#### Written task 1
Quote the passage of the Angel Beats review starting at "When Suzuru Otanashi" and ending at "student body president.".
#### Written task 2
Say whether each statement agrees with the Angel Beats review, answering yes or no and quoting the deciding words: (a) The battlefront is led by a girl named Yuri. (b) The animation was done by the studio Key. (c) The series was directed by Jun Maeda.

#### Source extract
+++

When Suzuru Otanashi wakes up he finds himself in a strange new world. Apparently he has died and is now living in an eternal high school setting made up of others like himself; without a sense of peace in the way that they died or how they lived. Living the normal high school lives they never got to have on their own, this is where people go to come to peace with what they lived before being reborn into their new lives. All of which happens under the watchful eye of the student body president.
Right away, Otanashi meets the leader of a group that is taking a slightly different approach to the whole situation. Led by a girl named Yuri, the battlefront is a group of students who are taking the fight to the afterlife. In their new lives, they are heavily armed and do battle against the student council president, Angel, in an attempt to get a message to god: we’re pissed with how you screwed with our lives. The students will draw blood and die many times each in order to take over the school and get revenge for their tragic lives which were cut short.
Good and the Bad
Forgive the past and look forward to the future. That is the overall theme and lesson that I took away from Angel Beats as I watched every episode and thought about the harsh realities that each of these characters dealt with. It’s a hard theme to do well but this is a series that does.
Written by Jun Maeda, directed by Seiji Kishi and produced by visual novel studio Key, Angel Beats is a series that is flawed but forgivable. The animation quality from PA Works is never quite perfect and is dogged by Yuri’s character design being another Haruhi Suzumiya rip off but you look past this because of the fluid battle sequences and the touching moments that such as during a late embrace in the final episode that do look good.

+++

Stored data:
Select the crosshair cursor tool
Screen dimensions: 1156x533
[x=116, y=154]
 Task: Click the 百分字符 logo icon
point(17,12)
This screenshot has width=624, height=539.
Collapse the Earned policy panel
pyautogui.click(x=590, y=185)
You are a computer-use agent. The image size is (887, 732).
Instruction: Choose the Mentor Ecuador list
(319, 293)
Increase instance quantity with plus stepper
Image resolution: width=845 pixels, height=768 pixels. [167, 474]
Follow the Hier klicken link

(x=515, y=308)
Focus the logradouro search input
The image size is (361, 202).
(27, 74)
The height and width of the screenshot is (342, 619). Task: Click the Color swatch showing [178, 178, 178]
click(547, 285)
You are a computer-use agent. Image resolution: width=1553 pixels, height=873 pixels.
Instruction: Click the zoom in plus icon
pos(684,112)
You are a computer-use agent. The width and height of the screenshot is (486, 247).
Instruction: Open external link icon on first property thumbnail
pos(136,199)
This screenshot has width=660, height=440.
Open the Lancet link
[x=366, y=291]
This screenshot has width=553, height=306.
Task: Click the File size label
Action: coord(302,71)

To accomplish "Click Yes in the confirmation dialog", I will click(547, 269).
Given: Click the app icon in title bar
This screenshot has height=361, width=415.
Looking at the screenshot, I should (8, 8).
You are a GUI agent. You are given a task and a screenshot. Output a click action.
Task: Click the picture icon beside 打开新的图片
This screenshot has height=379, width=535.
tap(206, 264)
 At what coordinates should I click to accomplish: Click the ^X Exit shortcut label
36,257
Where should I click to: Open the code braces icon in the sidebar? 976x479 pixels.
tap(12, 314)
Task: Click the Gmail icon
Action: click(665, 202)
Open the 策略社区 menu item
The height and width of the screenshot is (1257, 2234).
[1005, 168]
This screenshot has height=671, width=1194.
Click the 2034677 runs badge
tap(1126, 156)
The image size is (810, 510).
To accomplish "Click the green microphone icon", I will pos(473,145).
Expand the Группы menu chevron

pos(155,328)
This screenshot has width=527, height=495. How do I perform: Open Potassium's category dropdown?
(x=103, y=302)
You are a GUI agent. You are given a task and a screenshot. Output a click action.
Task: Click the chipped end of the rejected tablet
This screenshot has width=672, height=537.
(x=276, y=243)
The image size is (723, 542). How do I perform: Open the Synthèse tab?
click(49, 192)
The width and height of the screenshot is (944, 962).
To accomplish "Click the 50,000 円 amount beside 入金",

+++

#### Answer 1
When Suzuru Otanashi wakes up he finds himself in a strange new world. Apparently he has died and is now living in an eternal high school setting made up of others like himself; without a sense of peace in the way that they died or how they lived. Living the normal high school lives they never got to have on their own, this is where people go to come to peace with what they lived before being reborn into their new lives. All of which happens under the watchful eye of the student body president.

#### Answer 2
(a) Yes: "Led by a girl named Yuri, the battlefront is a group of students"
(b) No: "The animation quality from PA Works is never quite perfect"
(c) No: "Written by Jun Maeda, directed by Seiji Kishi"